LUPO, CICATRICI-CEROTTI E’ UN OSSIMORO PROFONDO E VI SPIEGO PERCHE’… – INTERVISTA ESCLUSIVA

Lupo

Benvenuto Lupo a questa nostra chiacchierata insieme, iniziamo dal facile ma non troppo, come stai?

Tutto bene, sto provando belle emozioni rispetto all’uscita di Cerotti. Un progetto che ha visto un maggior impegno che, però, sta dando belle soddisfazioni.

 

E’ uscito il 20 febbraio il tuo primo disco CEROTTI, anticipato dal singolo CICATRICI. Ti chiedo di raccontarci meglio queste metafore e quanto sia possibile guarire da una cicatrice, applicando un cerotto, ai tempi di oggi dal momento che i giovani hanno più ferite dell’anima che fisiche?

Cicatrici-Cerotti è un po’ un ossimoro perché in fondo, le cicatrici sono lì perché dovremmo essere già guariti. Probabilmente è vero, le cicatrici dell’anima sono oggi un tema profondo. Le mie canzoni sono un palliativo per una ferita, un’insicurezza, qualcosa che ci disturba o ci resta addosso. Non credo siano già una cura ma se lo diventano per chi mi ascolta sono contento. Cerotti vuole rappresentare al meglio la maturità musicale e umana raggiunta.

 

Nelle canzoni dell’album c’è il racconto di una fragilità condivisa e non nascosta. Credi che la Gen Z sia più disposta ad analizzarsi e di conseguenza, a parlare delle proprie problematiche rispetto alle generazioni passate?

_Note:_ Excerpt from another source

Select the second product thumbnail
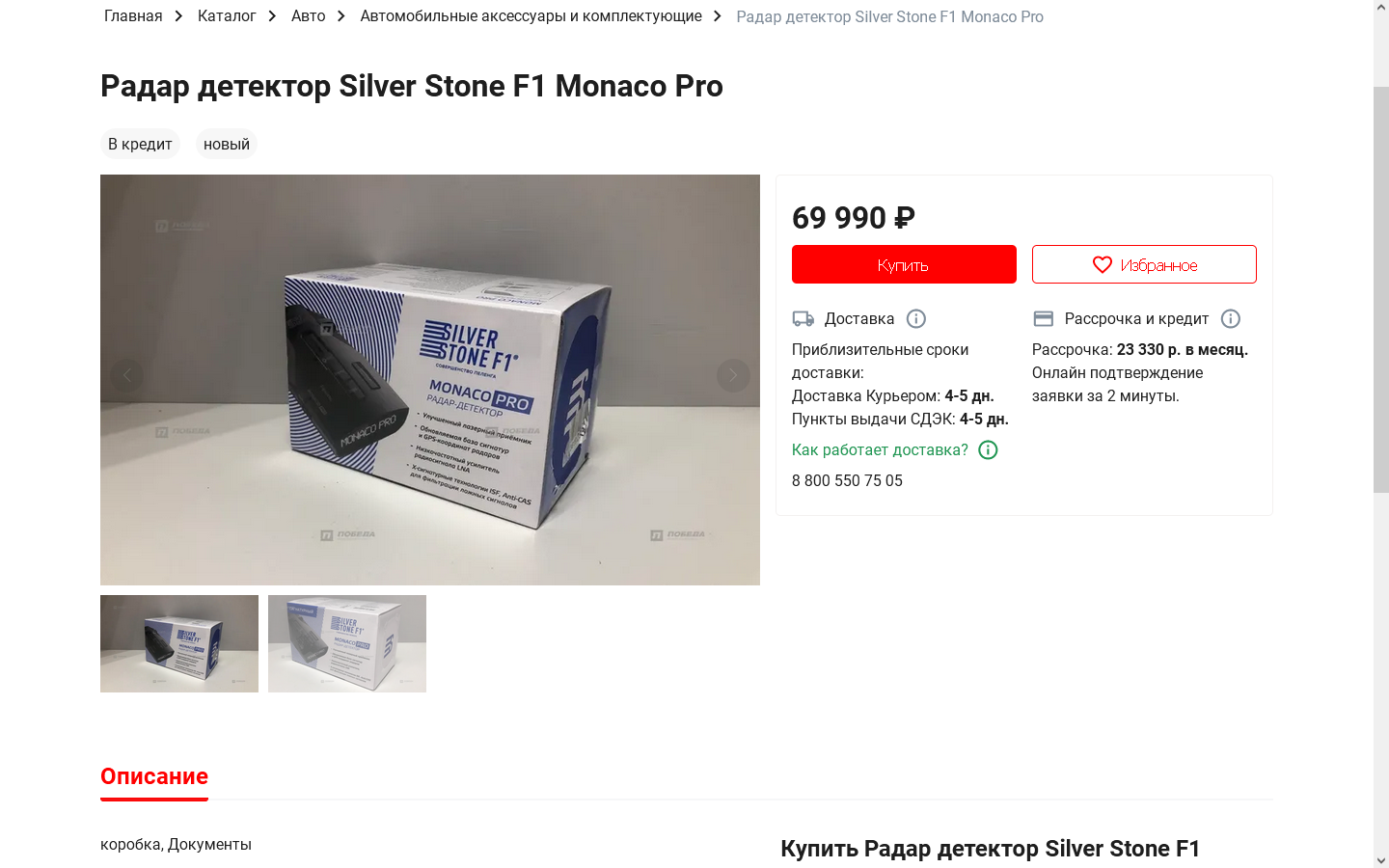This screenshot has height=868, width=1389. (347, 643)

Sicuramente la Gen Z è molto sensibile e incline al dialogo in misura maggiore rispetto ai nostri genitori e nonni. Bisogna, però, sempre vedere fino a dove può arrivare questa tendenza al confronto. Una buona base c’è e riguarda sensibilità ed empatia verso sé stessi e gli altri.

 

Lupo

 

Artisticamente quali sono i tuoi riferimenti e con chi ti piacerebbe collaborare?

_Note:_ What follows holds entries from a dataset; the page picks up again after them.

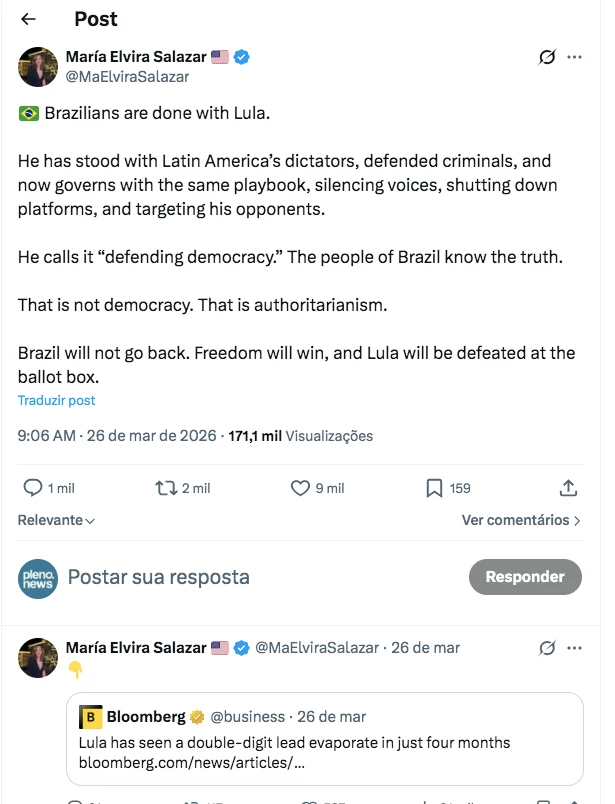Click the Grok icon on reply post
Viewport: 615px width, 804px height.
pos(546,648)
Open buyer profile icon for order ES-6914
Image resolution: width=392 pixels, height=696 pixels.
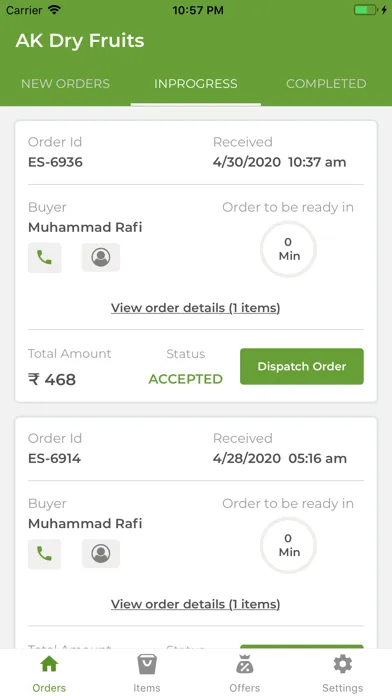tap(101, 554)
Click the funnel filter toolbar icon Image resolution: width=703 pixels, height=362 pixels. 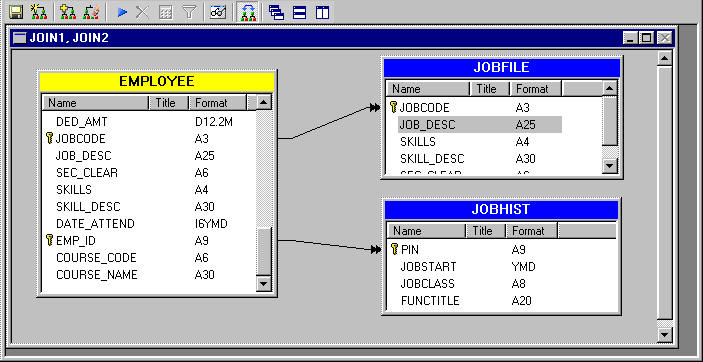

Io ascolto molto pop/ rap italiano. Anche la trap, quella che si è evoluta nel corso del tempo soprattutto per quanto riguarda la scrittura. Ti posso citare 18k, Bnkr44 e andando indietro Daniele Silvestri. Mi piace però farmi influenzare anche dai generi e dagli artisti che ascoltano le persone che lavorano con me. Un duetto alla Sanremo? Mi piacerebbe farlo con Tredici Pietro che saprebbe anche consigliarmi, dato che ci è appena passato.

 

La tua musica ha spesso incrociato il mondo del cinema. Se dovessi scegliere un film per farci capire il mondo di Cerotti e l’attore in cui ti identifichi. Chi sceglieresti?

Non saprei dirti un titolo di un film ma sicuramente mi piace molto il regista Ken Loach: penso che racconterebbe bene l’atmosfera di Cerotti. Come protagonista sceglierei Valerio Mastandrea.

 

Intervista a cura di Alessandra De Vincenzo!